Görevler ::
A. Metinde "Yani babam bana neler yap dedi" diye başlayan paragrafı temel bilgilerini koruyarak madde listesi hâlinde kısaltın.
B. Lütfen aşağıdaki ifadelerin metinle uyuşup uyuşmadığını evet ya da hayır diye belirtin. Her cevabın yanına metinden belirleyici sözleri aynen alıntılayın.
(i) Konuşmacı dükkânı açmaya 1973'te karar verdi.
(ii) Dedenin ilk işi kuyumculuktu.
(iii) Konuşmacı Paris'e ailesiyle birlikte gitti.
C. Metne göre şu soruları cevaplayın:
(i) Konuşmacı hangi üniversitede, hangi alanda eğitim aldı?
(ii) Dede kaç saray müzayedesi yapmış?
(iii) Konuşmacı kaç yıldır Mim Kemal Öke Caddesi'nde?

Verilen metin ::
****************************************
İstanbul Üniversitesi’nde psikoloji eğitimi aldım. Hayat şartları böyle getirdi. Babam rahatsızlandı, ailede birinin çalışması ve eve bakması gerekti. Ben de daha sonra yaptığım işi iyi yapmaya çalıştım. Üniversite öğrenimimin araştırmacı yapıma çok uyduğunu ve bana yol gösterdiğini söylemek isterim. Arkasından 1973 yılında karar verdim ve dükkânı açtım. Kanuni işlemlerin sonuçlanması 1974′ü buldu. Ben 38 yıldır Mim Kemal Öke Caddesi’ndeyim. 1984 – 85′ten beri aynı mekândayım. Dedem 1881 doğumlu. İlk belgeyi 1914′te bulduğumuz için,

92

kuruluşumuzu 1914 diye benimsedik. Dedemin ilk işi antikacılıkmış. 32 saray müzayedesi yapmış. Babam bayrağı tam olarak 1947’de alıyor dedemden. Onun vefatından sonra 1947’den, 1972–73’e kadar bu işi tek başına yürütüyor. Rakipsiz üstelik. Dedem, babam ve ben… Zamanında babamla çatışmalar oldu. Ancak zaman içinde birlik olduk. Bugünkü bakışımın en önemli etkeni babam oldu. Bazı şeylere sahip olduğunuzda özellikle gençken kıymetini bilmezsiniz. Bana gelip dedemi anlatırdı, önem vermezdim. R. P. (67, erkek)

R. P. babasının mesleğinde açtığı yolun öneminin altını çizer:

Yani babam bana neler yap dedi diye baktığın zaman hem işte porseleni öğretti hem gümüşü öğretti mobilyayı stilleri öğretti ama bana esas öğrettikleri bana sağladığı imkânlardı. Ben o imkânlarla dili öğrendim. Ben o imkânlarla erken genç yaşta 21-22 yaşında Paris’e tek başıma gittim. Orada yaşamayı, kahve içmeyi, efendim antikacılarda sırasında çalışmayı, sırasında eğitim almayı her bakımdan kendi kendime yürümeye başladım ve oradan aldığım geniş edükasyon, liberalizm yani 1969. R. P. (67, erkek)
****************************************
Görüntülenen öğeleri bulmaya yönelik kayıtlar

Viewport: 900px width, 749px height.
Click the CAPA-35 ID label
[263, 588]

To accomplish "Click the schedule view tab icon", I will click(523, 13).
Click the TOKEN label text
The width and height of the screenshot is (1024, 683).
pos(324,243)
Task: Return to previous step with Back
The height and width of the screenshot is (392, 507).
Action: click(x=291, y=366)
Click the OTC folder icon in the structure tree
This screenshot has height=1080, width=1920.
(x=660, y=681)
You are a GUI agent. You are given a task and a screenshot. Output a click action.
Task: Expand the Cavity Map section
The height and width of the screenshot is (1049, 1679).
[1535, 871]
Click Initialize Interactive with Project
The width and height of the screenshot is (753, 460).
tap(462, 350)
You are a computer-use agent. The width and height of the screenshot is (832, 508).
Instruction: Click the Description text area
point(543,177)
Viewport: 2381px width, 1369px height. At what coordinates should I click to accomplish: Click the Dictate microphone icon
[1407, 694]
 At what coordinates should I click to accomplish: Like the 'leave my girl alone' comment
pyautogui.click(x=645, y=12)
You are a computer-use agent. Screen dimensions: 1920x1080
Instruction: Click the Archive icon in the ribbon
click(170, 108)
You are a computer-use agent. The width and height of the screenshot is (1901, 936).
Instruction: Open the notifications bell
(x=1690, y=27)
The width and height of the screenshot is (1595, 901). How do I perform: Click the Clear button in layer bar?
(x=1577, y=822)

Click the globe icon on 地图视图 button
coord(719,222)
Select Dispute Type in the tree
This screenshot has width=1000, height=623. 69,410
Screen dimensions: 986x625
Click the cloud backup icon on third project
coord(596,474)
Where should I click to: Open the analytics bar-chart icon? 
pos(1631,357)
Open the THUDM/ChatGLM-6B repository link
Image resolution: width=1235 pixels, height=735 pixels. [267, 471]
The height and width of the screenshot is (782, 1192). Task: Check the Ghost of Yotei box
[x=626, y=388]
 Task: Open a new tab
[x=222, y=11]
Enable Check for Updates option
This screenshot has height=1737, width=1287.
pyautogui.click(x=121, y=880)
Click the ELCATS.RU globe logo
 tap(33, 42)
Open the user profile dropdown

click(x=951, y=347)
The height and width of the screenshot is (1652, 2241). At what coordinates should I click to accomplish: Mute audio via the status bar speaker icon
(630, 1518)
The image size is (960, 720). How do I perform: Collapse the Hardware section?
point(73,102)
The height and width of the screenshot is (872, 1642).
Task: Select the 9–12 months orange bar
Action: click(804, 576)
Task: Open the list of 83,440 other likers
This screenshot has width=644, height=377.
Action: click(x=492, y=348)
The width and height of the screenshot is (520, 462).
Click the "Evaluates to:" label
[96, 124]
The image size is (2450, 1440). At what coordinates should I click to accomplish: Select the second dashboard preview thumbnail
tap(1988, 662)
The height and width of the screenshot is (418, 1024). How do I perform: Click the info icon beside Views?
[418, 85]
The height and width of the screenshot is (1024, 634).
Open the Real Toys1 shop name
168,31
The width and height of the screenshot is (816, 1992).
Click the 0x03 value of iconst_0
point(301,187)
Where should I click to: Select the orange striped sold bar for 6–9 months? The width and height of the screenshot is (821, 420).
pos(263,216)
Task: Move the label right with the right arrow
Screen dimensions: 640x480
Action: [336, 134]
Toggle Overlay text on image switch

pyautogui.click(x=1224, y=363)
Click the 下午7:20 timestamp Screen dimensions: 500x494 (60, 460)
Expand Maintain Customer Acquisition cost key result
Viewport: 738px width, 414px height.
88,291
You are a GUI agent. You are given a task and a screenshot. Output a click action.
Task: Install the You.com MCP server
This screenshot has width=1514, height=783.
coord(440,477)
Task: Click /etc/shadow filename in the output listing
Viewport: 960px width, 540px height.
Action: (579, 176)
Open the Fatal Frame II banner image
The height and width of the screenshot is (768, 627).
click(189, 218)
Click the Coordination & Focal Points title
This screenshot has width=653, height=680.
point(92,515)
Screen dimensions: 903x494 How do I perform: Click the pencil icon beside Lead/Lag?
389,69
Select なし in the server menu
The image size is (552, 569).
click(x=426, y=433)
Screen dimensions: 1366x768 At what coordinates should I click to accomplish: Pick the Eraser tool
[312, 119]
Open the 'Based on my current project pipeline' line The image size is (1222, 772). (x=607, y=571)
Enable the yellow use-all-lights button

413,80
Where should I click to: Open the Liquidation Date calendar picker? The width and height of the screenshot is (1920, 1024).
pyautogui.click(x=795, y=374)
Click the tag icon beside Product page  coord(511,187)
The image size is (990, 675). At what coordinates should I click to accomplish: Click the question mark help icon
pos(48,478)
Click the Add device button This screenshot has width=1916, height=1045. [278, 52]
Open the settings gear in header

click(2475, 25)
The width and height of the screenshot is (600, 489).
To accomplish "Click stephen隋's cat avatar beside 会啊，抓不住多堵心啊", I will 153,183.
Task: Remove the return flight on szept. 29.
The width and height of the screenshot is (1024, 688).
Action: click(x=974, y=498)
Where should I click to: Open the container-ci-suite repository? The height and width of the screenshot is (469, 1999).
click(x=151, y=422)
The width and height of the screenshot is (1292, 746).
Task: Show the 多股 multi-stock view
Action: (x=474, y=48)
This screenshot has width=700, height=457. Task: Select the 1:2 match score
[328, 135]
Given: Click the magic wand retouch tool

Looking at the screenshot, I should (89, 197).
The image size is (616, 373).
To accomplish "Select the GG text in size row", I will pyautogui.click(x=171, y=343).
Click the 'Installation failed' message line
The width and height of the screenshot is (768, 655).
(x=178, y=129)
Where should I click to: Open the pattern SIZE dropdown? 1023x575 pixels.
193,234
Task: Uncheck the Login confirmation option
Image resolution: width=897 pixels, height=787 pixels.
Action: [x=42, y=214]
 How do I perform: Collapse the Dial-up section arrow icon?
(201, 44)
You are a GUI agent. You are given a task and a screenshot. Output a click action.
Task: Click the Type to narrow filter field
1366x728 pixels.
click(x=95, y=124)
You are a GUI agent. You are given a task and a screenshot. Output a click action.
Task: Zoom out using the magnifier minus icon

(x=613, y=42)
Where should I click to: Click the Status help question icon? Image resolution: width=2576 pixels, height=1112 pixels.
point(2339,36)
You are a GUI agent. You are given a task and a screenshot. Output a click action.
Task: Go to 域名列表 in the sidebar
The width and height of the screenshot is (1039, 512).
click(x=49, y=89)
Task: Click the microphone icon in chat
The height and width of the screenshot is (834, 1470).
****************************************
Görev cevapları ::
A.
- Babası ona porseleni, gümüşü ve mobilya stillerini öğretti.
- Babasının asıl katkısı ona sağladığı imkânlardı.
- Bu imkânlarla dil öğrendi.
- 21-22 yaşında Paris'e tek başına gitti.
- Orada yaşamayı, antikacılarda çalışmayı ve eğitim almayı öğrenerek kendi yolunda yürümeye başladı.
- Paris'ten geniş bir eğitim ve liberalizm edindi.

B.
(i) Evet: "Arkasından 1973 yılında karar verdim ve dükkânı açtım."
(ii) Hayır: "Dedemin ilk işi antikacılıkmış."
(iii) Hayır: "Paris’e tek başıma gittim."

C.
(i) İstanbul Üniversitesi'nde psikoloji eğitimi aldı.
(ii) 32 saray müzayedesi yapmış.
(iii) 38 yıldır orada.